Kafka Ingestion & Offloading
Starlake supports Apache Kafka as both a source (consuming messages into tables) and a sink (publishing data to topics). Two execution modes are available: batch and streaming.
1. Connection Configuration
A Kafka connection is defined in the connections section with bootstrap servers and an optional schema registry URL.
connections:
my-kafka:
type: KAFKA
options:
bootstrapServers: "localhost:9092"
schemaRegistryUrl: "http://localhost:8081"
2. Batch Mode
In batch mode, the Kafka loader runs on a schedule. Offsets are tracked in the comet_offsets topic (or on the filesystem when comet-offsets-mode = "FILE"), so each run picks up exactly where the previous one left off.
Topic offsets (default):
- Read last consumed offset from
comet_offsets_topic. - Move consumer to that offset.

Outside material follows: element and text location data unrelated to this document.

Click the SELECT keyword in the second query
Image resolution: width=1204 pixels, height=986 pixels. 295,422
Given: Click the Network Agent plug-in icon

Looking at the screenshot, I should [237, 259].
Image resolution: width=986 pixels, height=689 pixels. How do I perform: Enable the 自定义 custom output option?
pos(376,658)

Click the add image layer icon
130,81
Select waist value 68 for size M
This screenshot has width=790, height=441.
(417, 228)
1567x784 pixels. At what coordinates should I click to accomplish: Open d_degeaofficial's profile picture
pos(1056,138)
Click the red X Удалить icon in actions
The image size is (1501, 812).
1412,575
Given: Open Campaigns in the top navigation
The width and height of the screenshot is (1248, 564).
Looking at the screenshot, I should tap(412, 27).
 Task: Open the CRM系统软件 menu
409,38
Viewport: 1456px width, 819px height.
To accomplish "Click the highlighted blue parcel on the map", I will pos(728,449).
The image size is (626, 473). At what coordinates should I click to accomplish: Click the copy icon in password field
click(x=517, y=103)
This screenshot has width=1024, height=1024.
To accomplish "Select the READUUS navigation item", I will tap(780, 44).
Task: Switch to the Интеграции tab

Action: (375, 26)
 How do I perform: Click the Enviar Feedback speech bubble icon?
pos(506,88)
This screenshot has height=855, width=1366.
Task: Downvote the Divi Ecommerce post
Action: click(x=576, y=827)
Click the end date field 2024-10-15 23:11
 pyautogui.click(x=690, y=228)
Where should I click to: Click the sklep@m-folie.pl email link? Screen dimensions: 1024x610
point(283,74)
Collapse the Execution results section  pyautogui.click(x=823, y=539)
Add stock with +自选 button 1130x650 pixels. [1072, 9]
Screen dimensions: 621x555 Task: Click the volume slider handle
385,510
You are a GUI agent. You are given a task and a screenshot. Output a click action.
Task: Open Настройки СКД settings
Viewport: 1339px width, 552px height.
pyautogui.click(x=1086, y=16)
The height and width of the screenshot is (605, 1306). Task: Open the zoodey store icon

- Read up to the last produced message.
- Store messages in file(s).
- Save last consumed offset back to
comet_offsets_topic.
File-based offsets (comet-offsets-mode = "FILE"):

- Read stored offset from
comet_offsets_dir/topic-name. - Move consumer to that offset.
- Read up to the last produced message.
- Store messages in file(s).
- Overwrite last consumed offset on disk.
When offloading to a file, use --write-coalesce to control the number of output partitions. Coalescing to a single partition writes to the exact filename specified in --write-path.
3. Streaming Mode
In streaming mode, the loader runs continuously. Offset management is handled by Kafka consumer groups — there is no comet_offsets topic involvement. You specify the consumer group ID in the topic's access options.
starlake kafkaload \
--config my-topic \
--stream true \
--streaming-trigger ProcessingTime \
--streaming-trigger-option "10 seconds" \
--streaming-to-table my_database.events
Supported triggers:
| Trigger | Description |
|---|---|
Once | Process all available data then stop |
ProcessingTime | Micro-batch at a fixed interval (e.g., 10 seconds) |
Continuous | Low-latency continuous processing |
4. Serialization Formats
Messages can be serialized/deserialized as:
- JSON — human-readable, schema-flexible
- Avro — compact binary format, integrated with Schema Registry
The format is controlled via the --format (read) and --write-format (write) options.
5. Topic-to-Table Loading (Kafka as Source)
Consume messages from a Kafka topic and load them into a target table. This is the default direction when using kafkaload.
starlake kafkaload \
--config my-topic \
--connectionRef my-kafka \
--format json \
--write-mode APPEND
The consumed data passes through the same validation pipeline as file-based ingestion:
- Type validation against the schema
- Required field checks
- Privacy transformations
- Computed columns (
script) - Rejection routing to
audit.rejected
6. Table-to-Topic Offloading (Kafka as Sink)
Publish data from a file or table to a Kafka topic by specifying --write-format kafka and a write configuration.
starlake kafkaload \
--config my-topic \
--path /data/events.parquet \
--write-config my-output-topic \
--write-format kafka
7. Message Transformation
The --transform option applies a SQL transformation to each message before loading or offloading. This allows filtering, reshaping, or enriching messages in-flight.
starlake kafkaload \
--config my-topic \
--transform "SELECT user_id, event_type, timestamp FROM message WHERE event_type != 'heartbeat'"
8. Partitioning
When streaming to a table, the --streaming-partition-by option specifies columns used to partition the output data.
starlake kafkaload \
--config my-topic \
--stream true \
--streaming-to-table events \
--streaming-partition-by "event_date,region"
9. Write Modes
The --write-mode option controls how offloaded data is stored on disk:
| Mode | Description |
|---|---|
APPEND | Add new data to existing files |
OVERWRITE | Replace existing data |
IGNORE | Skip if data already exists |
ERROR_IF_EXISTS | Fail if data already exists |
10. Spark Options Pass-Through
Additional Spark reader/writer options can be passed via --options (read) and --write-options (write) for advanced Kafka consumer/producer configuration (e.g., max.poll.records, session.timeout.ms).
starlake kafkaload \
--config my-topic \
--options "max.poll.records=1000,session.timeout.ms=30000"
Summary
| Capability | Mode |
|---|---|
Topic-based offset tracking (comet_offsets) | Batch |
File-based offset tracking (comet-offsets-mode = "FILE") | Batch |
| Consumer group offset management | Streaming |
| JSON serialization | Both |
| Avro serialization (Schema Registry) | Both |
| Topic-to-table loading | Both |
| Table/file-to-topic offloading | Both |
Message transformation (--transform) | Both |
Output partitioning (--streaming-partition-by) | Streaming |
Output coalescing (--write-coalesce) | Batch |
| Trigger modes (Once, ProcessingTime, Continuous) | Streaming |
| Spark options pass-through | Both |